The Corner

Why I Love Occupy Wall Street, Part 1

I think the Occupy Wall Street people are wrong on pretty much everything. Even the the things they’re right about (e.g, bailouts, high student debt etc.), they seem to be right for the wrong reasons and then go on to propose the wrong remedies.

Still I love this stuff. Yes, there are elements in those crowds that dream of very dangerous things. And one should always remember that stupid movements have become deadly because nobody took them seriously until it was too late. But for now, they are just so much fun to watch. Their claims of representing the 99 percent are so preposterous, it’s sad and funny at the same time. Their various lists of demands sound like they were written in a tree house by politically precocious pre-teens.
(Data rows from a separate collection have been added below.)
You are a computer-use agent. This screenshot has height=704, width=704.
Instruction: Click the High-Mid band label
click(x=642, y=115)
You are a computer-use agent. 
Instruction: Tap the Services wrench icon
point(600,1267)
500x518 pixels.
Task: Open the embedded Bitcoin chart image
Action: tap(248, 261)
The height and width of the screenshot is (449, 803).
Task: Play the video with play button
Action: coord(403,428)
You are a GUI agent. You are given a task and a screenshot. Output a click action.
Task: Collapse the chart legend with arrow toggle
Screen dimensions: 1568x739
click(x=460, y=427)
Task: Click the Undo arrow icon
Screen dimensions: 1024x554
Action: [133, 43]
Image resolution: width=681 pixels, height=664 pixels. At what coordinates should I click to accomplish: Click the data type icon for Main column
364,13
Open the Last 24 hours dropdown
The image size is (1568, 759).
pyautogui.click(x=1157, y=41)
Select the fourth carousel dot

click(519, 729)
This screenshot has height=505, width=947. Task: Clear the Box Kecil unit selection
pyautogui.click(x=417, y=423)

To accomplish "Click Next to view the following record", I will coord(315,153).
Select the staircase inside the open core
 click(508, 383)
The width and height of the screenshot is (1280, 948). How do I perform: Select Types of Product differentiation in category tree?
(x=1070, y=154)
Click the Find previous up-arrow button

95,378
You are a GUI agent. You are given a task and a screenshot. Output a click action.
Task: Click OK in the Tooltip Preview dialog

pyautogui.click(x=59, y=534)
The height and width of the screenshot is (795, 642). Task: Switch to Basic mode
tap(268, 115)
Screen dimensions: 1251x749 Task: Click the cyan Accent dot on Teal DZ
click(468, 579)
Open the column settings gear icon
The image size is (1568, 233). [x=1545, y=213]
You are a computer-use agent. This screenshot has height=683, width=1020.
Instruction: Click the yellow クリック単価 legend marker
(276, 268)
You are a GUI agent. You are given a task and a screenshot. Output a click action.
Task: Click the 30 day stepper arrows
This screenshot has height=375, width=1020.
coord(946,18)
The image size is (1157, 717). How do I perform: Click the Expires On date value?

I don’t think this thing has nearly the legs its boosters do. For starters, for all the talk about this being the U.S. version of the Arab Spring (a disgusting, and idiotic, anti-American slander by the way), at least the Arabs were smart enough to start the Arab Spring in the Spring! These bozos chose the fall which means it’s only going to get colder. No doubt some will hold out in their urban yurts for as long as it takes, but that self-anointed avant garde of the campus proletariat is going to get lonely when it starts to snow (of course they could all migrate south for the winter).

Anyway, over the weekend, I think I heard E.J. Dionne talk about how Obama has been hurt by the lack of criticism from the serious left in his first few years in office. I think that’s probably true. It always helps to have the crazies yelling at you if you want to seem moderate. But Obama has nobody but himself to blame for their silence: He successfully co-opted the hard left in no small part by convincing them he was one of them. Or, if you prefer, he co-opted the moderates and liberals by convincing them he was one them. Regardless, Van Jones and that crowd loved Obama — and still do.

The problem, I think, is that it’s too late for the hard left to help Obama triangulate. I mean he’s moving leftward at precisely the moment everyone’s first impressions of the Occupy Wall Street “movement” are being formed. If he’s going to triangulate, he needs to do so soon, if not right now.

No matter what, I very much doubt the scruffy hordes will pull mainstream voters, particularly independents, leftward toward Obama. Rather they are going to be counted as further evidence the country is on the wrong track. But, if the “movement” does grow,  I suspect it will sap energy from Obama’s youth and minority mobilizing more than anything. Mobilizing for Obama was the hip and revolutionary thing to do in 2008. If this thing continues to build, mobilizing for Obama might be seen as selling out.

Personally, I’m hoping for this thing to grow to the point where one of two things happen. (1) The Occupy Wall Street “movement” serves as a de facto primary challenge to Obama, sapping his strength, his glamor and his party’s enthusiasm. Or, (2) Van Jones and his ilk succeed in making this motley bunch into the “leftwing tea party” of their dreams. If every Republican candidate is responsible for the rare dumb or “extreme” statement of a tea partier, I look forward to the Democrats having similar problems with the Marxists belches and burps that will emanate with increasing frequency from the pseudo-revolutionary maw.

Either way, it will be entertaining and beneficial. And, so far, things are looking good.